Arguing - Nothing You Can Do About It
Tempers will flare in any relationship and that is normal. People will grow cold toward one another. Some will act violently, while others will take a long walk. Some people choose the silent treatment. Although a dispute may start out okay doesn't necessarily mean it will end okay, so a person in a relationship must use wise judgment when defending his or her point of view.
If you think you can be in a relationship with a strong-minded individual and not argue, forget it! There are those who are strong minds that can be quiet and tune people out, but how long do you think they can get away with that? Someone somewhere is catching hell because someone in a controlling relationship simply doesn't know how to vent in a healthy way that gets his or her partner to listen. Meanwhile, the partner is a hot-head ready to blow up about the slightest thing, because his or her partner chooses not to communicate with him or her.

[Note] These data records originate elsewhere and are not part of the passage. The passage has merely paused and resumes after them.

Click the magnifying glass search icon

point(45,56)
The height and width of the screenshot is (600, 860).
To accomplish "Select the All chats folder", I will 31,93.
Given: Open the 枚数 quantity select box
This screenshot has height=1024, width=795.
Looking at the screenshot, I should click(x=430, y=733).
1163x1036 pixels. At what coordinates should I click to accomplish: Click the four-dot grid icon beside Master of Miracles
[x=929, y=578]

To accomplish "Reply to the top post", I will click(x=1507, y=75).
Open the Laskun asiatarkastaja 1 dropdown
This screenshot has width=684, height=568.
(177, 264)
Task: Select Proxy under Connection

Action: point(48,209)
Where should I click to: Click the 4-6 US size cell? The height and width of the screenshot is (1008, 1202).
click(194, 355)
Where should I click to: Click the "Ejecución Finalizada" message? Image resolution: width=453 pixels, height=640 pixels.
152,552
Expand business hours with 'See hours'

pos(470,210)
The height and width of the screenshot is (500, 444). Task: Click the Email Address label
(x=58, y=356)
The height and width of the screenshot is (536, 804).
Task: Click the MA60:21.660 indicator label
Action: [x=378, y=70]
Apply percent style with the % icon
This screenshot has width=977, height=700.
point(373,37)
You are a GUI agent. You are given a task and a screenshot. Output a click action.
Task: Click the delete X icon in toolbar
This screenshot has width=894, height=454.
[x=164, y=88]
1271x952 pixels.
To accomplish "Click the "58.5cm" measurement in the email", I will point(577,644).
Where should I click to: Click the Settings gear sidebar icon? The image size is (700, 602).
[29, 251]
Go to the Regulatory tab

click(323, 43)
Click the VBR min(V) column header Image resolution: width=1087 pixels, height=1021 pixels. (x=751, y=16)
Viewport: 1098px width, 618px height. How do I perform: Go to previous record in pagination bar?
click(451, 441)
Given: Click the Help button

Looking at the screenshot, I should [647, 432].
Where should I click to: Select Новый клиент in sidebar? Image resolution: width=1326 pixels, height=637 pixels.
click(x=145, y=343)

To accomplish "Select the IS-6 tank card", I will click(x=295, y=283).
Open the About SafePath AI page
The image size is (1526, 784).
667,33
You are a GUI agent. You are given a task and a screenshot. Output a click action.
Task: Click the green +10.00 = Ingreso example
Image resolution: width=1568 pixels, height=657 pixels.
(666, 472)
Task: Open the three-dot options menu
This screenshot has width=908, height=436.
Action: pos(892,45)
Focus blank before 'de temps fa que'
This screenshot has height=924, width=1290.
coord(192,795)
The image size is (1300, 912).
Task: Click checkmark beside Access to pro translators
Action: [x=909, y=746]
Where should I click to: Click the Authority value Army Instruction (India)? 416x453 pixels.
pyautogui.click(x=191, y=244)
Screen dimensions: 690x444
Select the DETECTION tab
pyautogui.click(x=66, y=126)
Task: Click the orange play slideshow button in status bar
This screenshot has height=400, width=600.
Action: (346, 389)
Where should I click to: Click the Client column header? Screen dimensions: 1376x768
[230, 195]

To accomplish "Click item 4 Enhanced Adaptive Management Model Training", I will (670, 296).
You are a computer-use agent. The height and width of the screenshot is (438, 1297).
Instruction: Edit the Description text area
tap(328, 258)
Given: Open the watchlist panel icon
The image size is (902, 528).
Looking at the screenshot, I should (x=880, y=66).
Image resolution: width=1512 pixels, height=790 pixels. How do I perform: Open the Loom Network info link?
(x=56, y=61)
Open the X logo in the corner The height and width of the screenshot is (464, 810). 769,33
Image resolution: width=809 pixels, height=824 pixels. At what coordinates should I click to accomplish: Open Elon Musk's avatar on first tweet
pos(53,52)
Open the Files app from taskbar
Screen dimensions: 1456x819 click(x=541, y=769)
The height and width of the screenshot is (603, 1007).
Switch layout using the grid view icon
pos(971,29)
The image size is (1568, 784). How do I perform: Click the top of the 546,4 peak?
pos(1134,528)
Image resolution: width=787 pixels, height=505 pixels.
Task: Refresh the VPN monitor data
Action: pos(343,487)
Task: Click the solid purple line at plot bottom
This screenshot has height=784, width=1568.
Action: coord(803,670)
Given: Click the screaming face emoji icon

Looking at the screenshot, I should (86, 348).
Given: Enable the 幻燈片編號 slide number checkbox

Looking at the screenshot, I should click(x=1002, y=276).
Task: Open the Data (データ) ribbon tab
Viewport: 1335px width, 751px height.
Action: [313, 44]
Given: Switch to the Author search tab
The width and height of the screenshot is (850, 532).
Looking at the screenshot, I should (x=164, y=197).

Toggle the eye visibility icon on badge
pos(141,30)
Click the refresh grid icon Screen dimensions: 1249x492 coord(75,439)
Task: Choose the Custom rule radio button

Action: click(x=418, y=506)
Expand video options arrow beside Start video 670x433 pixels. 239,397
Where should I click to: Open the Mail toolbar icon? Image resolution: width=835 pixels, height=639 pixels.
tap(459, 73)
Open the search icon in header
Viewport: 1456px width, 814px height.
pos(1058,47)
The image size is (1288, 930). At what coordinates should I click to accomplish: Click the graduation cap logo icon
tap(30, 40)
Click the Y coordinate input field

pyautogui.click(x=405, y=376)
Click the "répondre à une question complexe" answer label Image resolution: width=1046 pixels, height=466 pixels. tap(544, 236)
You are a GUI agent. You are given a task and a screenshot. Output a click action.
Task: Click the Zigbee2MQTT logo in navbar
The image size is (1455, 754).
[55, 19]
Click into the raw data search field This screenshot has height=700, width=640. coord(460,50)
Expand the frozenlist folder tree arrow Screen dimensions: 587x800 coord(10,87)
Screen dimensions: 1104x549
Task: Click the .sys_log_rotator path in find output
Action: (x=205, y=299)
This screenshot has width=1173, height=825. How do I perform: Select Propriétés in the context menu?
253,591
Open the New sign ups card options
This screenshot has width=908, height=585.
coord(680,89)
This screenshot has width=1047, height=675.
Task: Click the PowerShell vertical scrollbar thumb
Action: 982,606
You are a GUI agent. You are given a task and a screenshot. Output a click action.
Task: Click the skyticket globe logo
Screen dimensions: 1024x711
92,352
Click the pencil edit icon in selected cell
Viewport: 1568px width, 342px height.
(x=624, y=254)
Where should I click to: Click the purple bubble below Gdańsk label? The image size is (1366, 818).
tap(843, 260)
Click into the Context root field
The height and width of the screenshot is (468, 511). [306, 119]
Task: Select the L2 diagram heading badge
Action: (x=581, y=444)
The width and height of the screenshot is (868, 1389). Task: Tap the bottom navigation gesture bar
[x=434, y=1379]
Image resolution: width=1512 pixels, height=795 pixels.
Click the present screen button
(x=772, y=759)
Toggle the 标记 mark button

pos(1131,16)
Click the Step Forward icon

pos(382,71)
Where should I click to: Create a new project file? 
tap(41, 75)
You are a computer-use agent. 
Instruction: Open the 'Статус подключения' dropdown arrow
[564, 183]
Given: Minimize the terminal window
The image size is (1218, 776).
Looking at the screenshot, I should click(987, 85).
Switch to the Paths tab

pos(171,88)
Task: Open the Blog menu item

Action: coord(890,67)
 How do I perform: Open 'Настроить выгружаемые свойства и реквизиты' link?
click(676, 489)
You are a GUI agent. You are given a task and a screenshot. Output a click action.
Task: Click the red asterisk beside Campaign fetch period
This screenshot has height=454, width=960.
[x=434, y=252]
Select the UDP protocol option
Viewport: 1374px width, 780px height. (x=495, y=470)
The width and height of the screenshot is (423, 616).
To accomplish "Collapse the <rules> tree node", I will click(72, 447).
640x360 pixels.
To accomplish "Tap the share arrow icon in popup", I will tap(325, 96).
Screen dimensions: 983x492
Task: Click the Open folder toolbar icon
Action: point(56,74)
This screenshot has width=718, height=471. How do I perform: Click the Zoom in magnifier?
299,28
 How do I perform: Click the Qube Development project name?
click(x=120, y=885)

If you think you can manage, control or regulate someone to get you to behave in the way you want, you have your work cut out for you! For the naive, ignorant and previously abused, a controlling partner might have some success with getting his partner to behave. However, a person who is far removed from his or her youthful foolishness and doesn't have the patience or strength to deal with someone trying to manage them, will not sit quietly and let you talk (at least not for long) especially if what you are saying doesn't have anything to do with the topic at hand, appears that you are lying or side-stepping on the issues, or acting strangely.
There comes a point when you will either have to make yourself learn how to present issues in the relationship in a positive manner complete with a nice dining experience or just watch the movie and stay out of the turbulent scenes. It won't be easy, because most likely your leading lady or man will want to bring you into the drama.
Couples who started early on in the relationship disputing most likely will continue, but not as often (keeping in mind there isn't nothing seriously affecting their relationship) this usually happens due to age, personal improvements, workplace changes, etc. However, you never know what might keep a couple arguing for years. Hormonal issues, past problems, cheating, relatives, a newborn, teenagers, physical and emotional problems, alcohol or drug abuse, any issue like these can keep two people at each other's throats. Nothing can be done about the arguing until someone makes up in his or her mind to get the help he or she needs.
So when you argue a point, try to do it fairly, wisely and most of all limit the time you are doing it. Hopefully, there will be peace in your home after the storm.